Hermann J. Muller: IU Nobelist

The Indiana Years

Herman J. Muller, Herman B. Wells, and Gernandus Payne with Nobel Prize
Fernandus Payne, Muller, and Herman B Wells with the Nobel Prize.

Just as the job prospects seemed hopeless, Fernandus Payne, the former Morgan student and a longtime IU faculty member, pushed for the university to offer Muller a job. Payne, who was Dean of the University Graduate School and chair of the zoology department, had cultivated an excellent genetics program and knew they would benefit from Muller’s experience and expertise. IU’s president Herman B Wells was worried about Muller’s political past, but with Payne’s urging, ultimately embraced the opportunity to acquire such an eminent scientist. The papers of both Payne and Wells can be found in the Indiana University Archives.

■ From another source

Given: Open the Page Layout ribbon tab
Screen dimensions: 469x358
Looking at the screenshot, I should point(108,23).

Group portrait of the Zoology department at Indiana University, Bloomington, including Herman J. Muller, Tracy M. Sonneborn, Alfred C. Kinsey, and Sears Crowell

Group portrait of the IU zoology department in 1949. Starting from the front right and moving counter clockwise it is Fernandus Payne, Alfred Kinsey, Louis A. Krumholz (?), Tracy M. Sonneborn, Willem J. van Wagtendonk (?), William E. Ricker, Sears Crowell, Shelby D. Gerking, William R. Breneman, Muller, and Theodore W. Torrey.

Group portrait of Hermann J. Muller, Tracy M. Sonneborn. Salvador E. Luria, Kenneth Mather, Norman Wingate Pirie, and Ralph E. Cleland in a lab at Indiana University, Bloomington

Muller, Tracy M. Sonneborn, Salvador E. Luria, Kenneth Mather, Norman Wingate Pirie, and Ralph E. Cleland (sitting) in a group photo. They were some of the most prominent biologists at IU at the time.

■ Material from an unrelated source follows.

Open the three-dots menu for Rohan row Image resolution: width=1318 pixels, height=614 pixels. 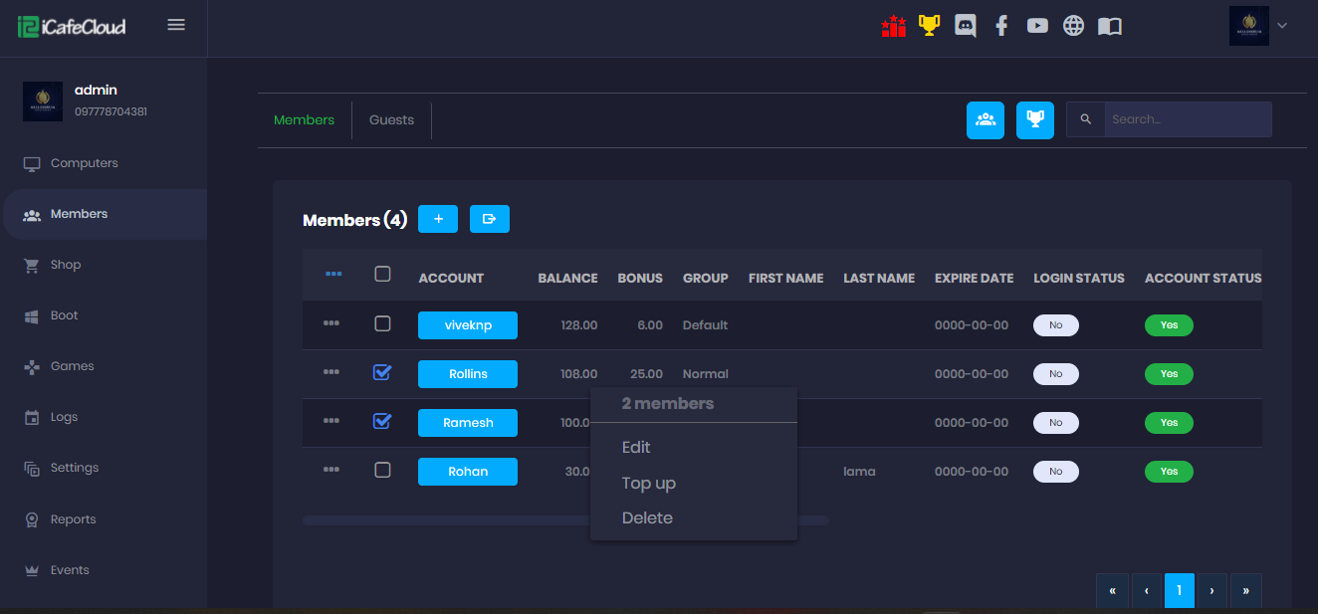click(331, 470)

Muller would stay at Indiana University for almost the rest of his career. He was far from the only established scientist in the program and his colleagues included the botanist Ralph Cleland, the microbiologist Tracy Sonneborn, the biologist-turned-sexologist Alfred Kinsey, and the future Nobel Prize winning bacteriologist Salvadore Luria. Muller arrived in Bloomington in the summer of 1945 and set up a sprawling Drosophila lab in Science Hall (now Lindley Hall).

Muller and Lab Staff

Muller's lab was a bustling place with graduate students, student technicians, and lab staff. Women played an enormously important role in the scientific process, even though they were often excluded from participation at the higher professional levels by sexist institutional factors and oppressive expectations of motherhood.

Herman J. Muller teaching the Drosophila laboratory class in Jordan Hall at Indiana University, Bloomington

Muller can be seen here using a giant model of Drosophila he designed to teach the class. The original model is in the Lilly Library collection, having been handed over by a biologist who found it in a closet in Jordan Hall. It has interchangeable parts to represent various mutations.